- Aufgabenziel
Extrahieren Sie aus den nachfolgenden Datensätzen jede Zeile, in der die Zeichenfolge „Kate“ vorkommt, und übernehmen Sie diese Zeilen unverändert.

─── Bereitgestellte Daten

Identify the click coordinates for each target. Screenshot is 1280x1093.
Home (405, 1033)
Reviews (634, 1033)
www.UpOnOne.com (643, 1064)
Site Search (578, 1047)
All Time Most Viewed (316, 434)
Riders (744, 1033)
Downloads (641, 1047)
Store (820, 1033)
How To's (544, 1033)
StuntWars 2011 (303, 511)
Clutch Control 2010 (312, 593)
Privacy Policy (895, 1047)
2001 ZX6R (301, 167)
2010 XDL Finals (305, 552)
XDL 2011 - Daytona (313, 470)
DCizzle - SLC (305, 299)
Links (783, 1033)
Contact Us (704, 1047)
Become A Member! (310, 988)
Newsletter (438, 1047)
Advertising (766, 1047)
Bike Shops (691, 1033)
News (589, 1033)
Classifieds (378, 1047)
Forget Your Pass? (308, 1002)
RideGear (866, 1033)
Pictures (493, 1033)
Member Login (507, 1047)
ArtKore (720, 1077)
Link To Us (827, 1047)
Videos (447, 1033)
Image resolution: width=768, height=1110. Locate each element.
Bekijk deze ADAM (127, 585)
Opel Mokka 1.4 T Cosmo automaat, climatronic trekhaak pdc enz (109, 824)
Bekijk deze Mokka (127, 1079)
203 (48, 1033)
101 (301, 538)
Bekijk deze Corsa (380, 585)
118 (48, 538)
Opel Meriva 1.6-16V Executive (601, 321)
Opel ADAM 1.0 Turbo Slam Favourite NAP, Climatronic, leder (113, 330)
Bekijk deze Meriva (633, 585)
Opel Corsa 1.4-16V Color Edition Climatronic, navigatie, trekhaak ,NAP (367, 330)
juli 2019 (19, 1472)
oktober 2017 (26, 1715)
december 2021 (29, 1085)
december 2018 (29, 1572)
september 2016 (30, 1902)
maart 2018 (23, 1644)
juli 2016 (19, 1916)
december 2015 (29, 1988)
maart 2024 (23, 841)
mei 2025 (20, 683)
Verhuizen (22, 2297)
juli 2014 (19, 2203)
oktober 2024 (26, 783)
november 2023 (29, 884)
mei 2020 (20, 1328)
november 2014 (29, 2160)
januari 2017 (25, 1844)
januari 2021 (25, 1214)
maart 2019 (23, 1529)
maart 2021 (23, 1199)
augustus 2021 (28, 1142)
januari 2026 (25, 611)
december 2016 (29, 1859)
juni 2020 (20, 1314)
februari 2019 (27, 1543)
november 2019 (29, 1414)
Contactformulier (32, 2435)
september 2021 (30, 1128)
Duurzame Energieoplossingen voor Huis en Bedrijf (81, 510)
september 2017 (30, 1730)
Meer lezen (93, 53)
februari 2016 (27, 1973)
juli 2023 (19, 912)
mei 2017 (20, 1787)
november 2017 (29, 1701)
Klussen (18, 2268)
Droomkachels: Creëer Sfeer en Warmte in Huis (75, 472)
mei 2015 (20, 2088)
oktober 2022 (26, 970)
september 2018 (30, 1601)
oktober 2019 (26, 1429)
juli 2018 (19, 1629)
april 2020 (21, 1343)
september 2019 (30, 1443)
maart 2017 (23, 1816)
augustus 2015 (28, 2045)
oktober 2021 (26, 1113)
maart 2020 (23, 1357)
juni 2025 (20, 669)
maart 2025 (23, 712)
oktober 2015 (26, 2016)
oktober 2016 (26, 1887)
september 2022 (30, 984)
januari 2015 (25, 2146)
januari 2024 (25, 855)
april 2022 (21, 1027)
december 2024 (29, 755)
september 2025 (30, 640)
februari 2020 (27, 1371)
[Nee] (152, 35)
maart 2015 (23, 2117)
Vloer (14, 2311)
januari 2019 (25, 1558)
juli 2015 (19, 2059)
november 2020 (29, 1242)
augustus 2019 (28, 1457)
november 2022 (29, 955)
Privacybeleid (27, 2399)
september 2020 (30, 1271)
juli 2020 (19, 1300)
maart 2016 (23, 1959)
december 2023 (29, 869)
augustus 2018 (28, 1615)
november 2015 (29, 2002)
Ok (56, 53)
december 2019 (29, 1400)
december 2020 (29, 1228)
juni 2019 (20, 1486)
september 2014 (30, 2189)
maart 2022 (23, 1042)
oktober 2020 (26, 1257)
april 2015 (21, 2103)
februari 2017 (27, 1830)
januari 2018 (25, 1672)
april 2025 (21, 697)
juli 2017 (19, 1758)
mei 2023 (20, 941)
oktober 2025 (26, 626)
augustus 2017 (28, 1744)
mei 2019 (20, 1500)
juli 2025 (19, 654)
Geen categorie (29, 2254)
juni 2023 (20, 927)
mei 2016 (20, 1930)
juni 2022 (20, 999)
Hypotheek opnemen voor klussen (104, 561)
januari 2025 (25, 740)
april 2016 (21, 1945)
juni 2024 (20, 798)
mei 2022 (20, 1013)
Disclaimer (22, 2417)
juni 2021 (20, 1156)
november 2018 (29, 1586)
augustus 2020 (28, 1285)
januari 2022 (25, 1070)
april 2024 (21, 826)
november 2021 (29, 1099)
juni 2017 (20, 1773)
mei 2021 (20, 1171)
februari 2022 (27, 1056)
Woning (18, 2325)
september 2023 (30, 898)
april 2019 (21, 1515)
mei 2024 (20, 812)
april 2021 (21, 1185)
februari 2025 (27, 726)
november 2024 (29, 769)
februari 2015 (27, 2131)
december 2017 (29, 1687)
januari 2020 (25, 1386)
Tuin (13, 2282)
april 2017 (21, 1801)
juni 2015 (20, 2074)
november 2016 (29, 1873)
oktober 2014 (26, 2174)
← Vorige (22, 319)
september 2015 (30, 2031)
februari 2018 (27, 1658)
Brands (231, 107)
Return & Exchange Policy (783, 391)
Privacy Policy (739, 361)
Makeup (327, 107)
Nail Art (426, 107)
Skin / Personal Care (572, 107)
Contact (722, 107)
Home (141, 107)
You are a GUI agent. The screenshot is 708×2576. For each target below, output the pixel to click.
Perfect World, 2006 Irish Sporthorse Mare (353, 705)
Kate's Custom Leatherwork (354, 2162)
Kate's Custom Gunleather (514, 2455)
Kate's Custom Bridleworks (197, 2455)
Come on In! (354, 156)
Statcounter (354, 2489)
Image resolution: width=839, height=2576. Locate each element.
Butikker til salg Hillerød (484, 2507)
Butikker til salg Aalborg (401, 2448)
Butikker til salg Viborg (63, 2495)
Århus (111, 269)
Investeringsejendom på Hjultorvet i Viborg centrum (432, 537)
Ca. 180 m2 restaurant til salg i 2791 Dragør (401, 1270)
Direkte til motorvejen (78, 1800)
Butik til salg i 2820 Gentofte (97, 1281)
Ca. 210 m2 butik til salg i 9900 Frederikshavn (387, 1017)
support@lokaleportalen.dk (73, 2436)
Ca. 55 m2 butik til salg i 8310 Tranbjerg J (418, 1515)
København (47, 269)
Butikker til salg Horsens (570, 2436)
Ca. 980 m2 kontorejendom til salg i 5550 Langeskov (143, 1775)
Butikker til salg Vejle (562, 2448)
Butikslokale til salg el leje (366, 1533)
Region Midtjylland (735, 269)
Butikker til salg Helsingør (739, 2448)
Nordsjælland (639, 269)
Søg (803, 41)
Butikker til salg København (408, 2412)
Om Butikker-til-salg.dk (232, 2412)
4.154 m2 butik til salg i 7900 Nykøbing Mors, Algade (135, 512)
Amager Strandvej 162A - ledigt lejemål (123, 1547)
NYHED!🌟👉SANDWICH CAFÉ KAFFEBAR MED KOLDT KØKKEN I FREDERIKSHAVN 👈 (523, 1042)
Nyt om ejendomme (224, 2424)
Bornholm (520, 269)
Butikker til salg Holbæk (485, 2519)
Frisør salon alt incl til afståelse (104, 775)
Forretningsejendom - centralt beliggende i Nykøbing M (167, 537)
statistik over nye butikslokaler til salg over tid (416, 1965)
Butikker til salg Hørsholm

──────

- Lösung
Kate's Custom Leatherwork (354, 2162)
Kate's Custom Gunleather (514, 2455)
Kate's Custom Bridleworks (197, 2455)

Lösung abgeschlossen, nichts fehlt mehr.